** Start of Reading text **
One band that had a huge influence on Lyndsay and myself is the David Grisman Quintet. Hearing that and then going down the rabbit hole of bluegrass guitar is what put me on the road to playing gigs and becoming a professional musician. I never took music that seriously until then. I just didn’t see it as a job. I went to school to be a park ranger, and before I went on tour I was going to be a missionary.

Lyndsay: Bela Fleck and The Flecktones was my most favorite band growing up. I was the number one nerd for them. After I graduated from college I got to play with their drummer and got to play in his side project Futureman for few years, which was really cool. But, they have this sound that doesn’t sound like bluegrass at all, but there is this foundation of bluegrass that’s there anyway.

Lyndsay Pruett and Jon Stickley

MFN: Digging a little deeper into your musical influences, my ears perked up when I heard punk being played in what you do. Was punk something that influenced all of you?

Jon: For me, for sure. Right now it’s the main thing I’m listening to. I’ve ripped of some things from my favorite punk bands for sure. NOFX and Propaghandi are two of my favorites. But more than the subject matter, the energy and the rebellious nature of our music is one of the more punk elements of it. In a way, our music is bucking a lot of the mainstream traditions. That’s what punk is all about.

Patrick: It is that energy that Jon just said – to just not go along with one demographic or not be completely middle-of-the-road band. I’ve always been interested in bands that push the edge and have a little bit of a rebellious nature. And just doing something a little bit different, or super different, I feel we do that a little bit, especially in this bluegrass scene. We are way left of normal in the world of bluegrass.

Jon Stickley Trio

MFN: Patrick, you used to play in a rap group. Tell me about the intersect between hip hop and rap and bluegrass. How does that work?
** End of Reading text **
** Start of Extracted entries **
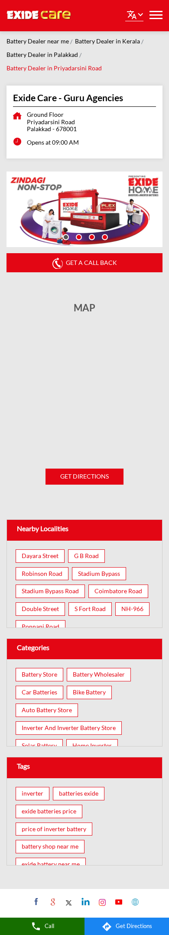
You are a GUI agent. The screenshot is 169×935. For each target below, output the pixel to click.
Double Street (40, 608)
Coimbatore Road (118, 591)
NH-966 (132, 608)
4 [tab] (104, 236)
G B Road (86, 555)
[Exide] (39, 16)
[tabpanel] (84, 209)
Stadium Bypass (99, 573)
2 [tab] (78, 236)
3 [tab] (91, 236)
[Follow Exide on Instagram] (101, 901)
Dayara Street (40, 555)
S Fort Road (90, 608)
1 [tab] (65, 236)
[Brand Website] (134, 901)
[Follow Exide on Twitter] (68, 901)
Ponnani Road (40, 626)
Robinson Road (42, 573)
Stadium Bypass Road (50, 591)
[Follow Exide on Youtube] (117, 901)
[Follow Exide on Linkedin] (84, 901)
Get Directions (84, 476)
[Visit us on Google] (51, 901)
** End of Extracted entries **
• [Stated goal A]: Name every band that the speakers in the Jon Stickley Trio interview call an influence or a favorite.
• [Stated goal B]: Write what comes next in the Jon Stickley Trio interview, starting after its last line.

• [Output A]:
David Grisman Quintet
Bela Fleck and The Flecktones
NOFX
Propaghandi

• [Output B]:
Patrick: You know, at the end of the day you can put any kind of feel to any kind of music as long as you’re playing in time. Almost before I joined the band and when I came in on my first rehearsal, there was this unity about not playing a bluegrass train beat. So I might do a half-time bluegrass train beat and then that would morph itself into a half-time bluegrass train beat with a little bit of swing on the kick. And that’s kind of what hip hop ends up being.

Lyndsay: We were basically trying to avoid the most obvious drums that you would put on people playing bluegrass, which is that train beat. So to make it more danceable and funky and to take it out of that obvious place, then that puts Patrick in a place where he has to figure out something else to do all the time.

                     Patrick Armitage

MFN: It seems like people, even those that don’t know what to expect, are pretty receptive to what you do – blown away, in fact. But you must have played some pretty weird places. What’s the weirdest gig you’ve ever played?

Jon: We opened up for Ricky Skaggs once. But everybody was really cool. Everybody liked it.

Lyndsay: We’ve been into a lot of places where we thought that it was just not going to work out, like the Bluegrass Museum in Kentucky. We end up playing in front of traditional bluegrass audiences that we’re always a little apprehensive about doing because we’re afraid that we won’t be received well.

Jon: Traditional bluegrass audiences tend to be a little older. Like really older – in their ’70s.

Patrick: But, in fact, we’ve played our most punk rock-sounding sound like “Darth Radar” for those audiences. And, I mean, it’s heavy, and it’s driving, and we’ll end up getting a standing ovation from that crowd. I think new grass bands and bands like the Flecktones really did pave the way in this world. Because if it was only bluegrass, and here we came in and they hadn’t done that before, then I think people would freak out.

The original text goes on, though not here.